> [WORK REQUEST]: The expected result is every entry, retyped character for character.

══ DATASET RECORDS

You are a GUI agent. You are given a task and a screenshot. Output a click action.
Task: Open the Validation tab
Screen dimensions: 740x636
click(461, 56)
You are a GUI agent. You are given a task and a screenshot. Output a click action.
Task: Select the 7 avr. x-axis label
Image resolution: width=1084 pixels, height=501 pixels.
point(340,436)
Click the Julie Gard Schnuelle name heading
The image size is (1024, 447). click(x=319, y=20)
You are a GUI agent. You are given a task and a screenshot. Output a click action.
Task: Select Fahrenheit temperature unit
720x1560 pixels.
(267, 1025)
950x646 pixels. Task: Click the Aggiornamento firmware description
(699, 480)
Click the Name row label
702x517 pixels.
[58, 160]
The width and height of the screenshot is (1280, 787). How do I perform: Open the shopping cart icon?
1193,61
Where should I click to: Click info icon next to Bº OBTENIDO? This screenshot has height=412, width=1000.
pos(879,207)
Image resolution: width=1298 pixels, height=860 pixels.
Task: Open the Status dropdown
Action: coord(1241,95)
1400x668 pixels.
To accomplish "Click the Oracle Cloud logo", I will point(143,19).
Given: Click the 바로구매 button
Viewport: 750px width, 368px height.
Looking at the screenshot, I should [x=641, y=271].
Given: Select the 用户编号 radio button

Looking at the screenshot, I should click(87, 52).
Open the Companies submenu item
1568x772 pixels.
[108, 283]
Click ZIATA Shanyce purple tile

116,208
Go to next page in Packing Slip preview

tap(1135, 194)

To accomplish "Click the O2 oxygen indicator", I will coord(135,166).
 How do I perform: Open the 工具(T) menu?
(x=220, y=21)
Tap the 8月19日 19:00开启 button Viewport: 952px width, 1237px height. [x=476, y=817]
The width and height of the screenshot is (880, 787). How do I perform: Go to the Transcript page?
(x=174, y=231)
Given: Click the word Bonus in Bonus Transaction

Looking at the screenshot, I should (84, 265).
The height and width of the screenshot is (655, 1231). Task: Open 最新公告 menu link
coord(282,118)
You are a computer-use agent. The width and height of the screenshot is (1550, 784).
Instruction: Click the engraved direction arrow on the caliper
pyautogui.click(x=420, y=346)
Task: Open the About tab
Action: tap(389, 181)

════

> [RESULT FOR THIS EXERCISE]:
You are a GUI agent. You are given a task and a screenshot. Output a click action.
Task: Open the Validation tab
Screen dimensions: 740x636
click(461, 56)
You are a GUI agent. You are given a task and a screenshot. Output a click action.
Task: Select the 7 avr. x-axis label
Image resolution: width=1084 pixels, height=501 pixels.
point(340,436)
Click the Julie Gard Schnuelle name heading
The image size is (1024, 447). click(x=319, y=20)
You are a GUI agent. You are given a task and a screenshot. Output a click action.
Task: Select Fahrenheit temperature unit
720x1560 pixels.
(267, 1025)
950x646 pixels. Task: Click the Aggiornamento firmware description
(699, 480)
Click the Name row label
702x517 pixels.
[58, 160]
The width and height of the screenshot is (1280, 787). How do I perform: Open the shopping cart icon?
1193,61
Where should I click to: Click info icon next to Bº OBTENIDO? This screenshot has height=412, width=1000.
pos(879,207)
Image resolution: width=1298 pixels, height=860 pixels.
Task: Open the Status dropdown
Action: coord(1241,95)
1400x668 pixels.
To accomplish "Click the Oracle Cloud logo", I will point(143,19).
Given: Click the 바로구매 button
Viewport: 750px width, 368px height.
Looking at the screenshot, I should [x=641, y=271].
Given: Select the 用户编号 radio button

Looking at the screenshot, I should click(87, 52).
Open the Companies submenu item
1568x772 pixels.
[108, 283]
Click ZIATA Shanyce purple tile

116,208
Go to next page in Packing Slip preview

tap(1135, 194)

To accomplish "Click the O2 oxygen indicator", I will coord(135,166).
 How do I perform: Open the 工具(T) menu?
(x=220, y=21)
Tap the 8月19日 19:00开启 button Viewport: 952px width, 1237px height. [x=476, y=817]
The width and height of the screenshot is (880, 787). How do I perform: Go to the Transcript page?
(x=174, y=231)
Given: Click the word Bonus in Bonus Transaction

Looking at the screenshot, I should (84, 265).
The height and width of the screenshot is (655, 1231). Task: Open 最新公告 menu link
coord(282,118)
You are a computer-use agent. The width and height of the screenshot is (1550, 784).
Instruction: Click the engraved direction arrow on the caliper
pyautogui.click(x=420, y=346)
Task: Open the About tab
Action: tap(389, 181)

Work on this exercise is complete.